Governor Jay Nixon’s veto will stand on a bill that would have put the control of captive deer in Missouri under the Department of Agriculture. The House attempt to block the veto failed by one vote.

Outgoing Bethany Representative Casey Guernsey carried the ag bill in the House.(photo courtesy; Tim Bommel, Missouri House Communications)
The deer language was added to a bill with multiple agriculture provisions. It would have included captive deer in the definition of “livestock” in state law.
House Republican leadership kept the voting board open more than 20 minutes while it looked for the 109 votes needed for a veto overturn. When the tally hit 109 the instruction was given to close the board, but one lawmaker, Jeff Roorda of Barnhart, switched his vote from a “yay” to a “nay” at the last moment and the bill failed.
The legislation is SB 506.
Opinions on the bill divided largely due to the deer language. T.J. McKenna of Festus says the experts told the General Assembly, they didn’t want it.
“The Department of Conservation and the Department of Agriculture both testified against this bill,” says McKenna. “I don’t know why we as a legislature continue to do what the people that take care of things tell us is not the right thing to do.”
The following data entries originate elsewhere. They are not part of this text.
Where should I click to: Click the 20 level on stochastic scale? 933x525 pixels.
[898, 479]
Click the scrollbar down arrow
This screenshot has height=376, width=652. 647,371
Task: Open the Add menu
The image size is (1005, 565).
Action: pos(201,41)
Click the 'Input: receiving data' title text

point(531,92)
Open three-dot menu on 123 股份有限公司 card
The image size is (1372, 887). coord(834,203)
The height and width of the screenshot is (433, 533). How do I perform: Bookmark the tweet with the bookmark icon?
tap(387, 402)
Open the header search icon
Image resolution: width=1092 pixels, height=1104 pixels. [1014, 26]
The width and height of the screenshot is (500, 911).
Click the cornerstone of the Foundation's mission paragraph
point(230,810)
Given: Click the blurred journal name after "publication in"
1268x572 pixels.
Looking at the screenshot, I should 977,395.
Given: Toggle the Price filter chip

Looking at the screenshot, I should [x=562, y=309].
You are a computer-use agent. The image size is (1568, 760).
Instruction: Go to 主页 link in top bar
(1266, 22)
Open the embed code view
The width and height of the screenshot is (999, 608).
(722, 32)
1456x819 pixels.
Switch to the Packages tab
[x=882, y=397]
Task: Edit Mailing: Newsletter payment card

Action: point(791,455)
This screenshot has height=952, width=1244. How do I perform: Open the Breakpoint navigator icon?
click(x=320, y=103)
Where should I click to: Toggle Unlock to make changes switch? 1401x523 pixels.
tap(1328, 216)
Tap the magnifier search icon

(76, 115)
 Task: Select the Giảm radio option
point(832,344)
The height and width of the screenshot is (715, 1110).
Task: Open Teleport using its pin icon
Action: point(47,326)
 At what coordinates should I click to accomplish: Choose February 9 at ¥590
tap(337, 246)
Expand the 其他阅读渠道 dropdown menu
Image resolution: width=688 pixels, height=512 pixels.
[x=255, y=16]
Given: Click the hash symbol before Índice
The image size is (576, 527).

Buffalo representative Sandy Crawford says there is good reason to change the management of captive deer.
“These are deer farmers,” Crawford says of those who raise captive deer. “The USDA considers captive deer, agriculture – livestock.”
The other main provision of the bill was a subsidy for dairy producers to help them pay for federal insurance. That also drew some criticism from lawmakers like Bill White of Joplin, who didn’t think it was necessary.
“The ideal world would be to get government out of our agriculture, get them out of the dairy business, let the free market control our prices, let [producers] make business decisions,” says White.
Still, the bill fell only one short of the two-thirds majority needed in the House to overturn Governor Nixon’s veto of it.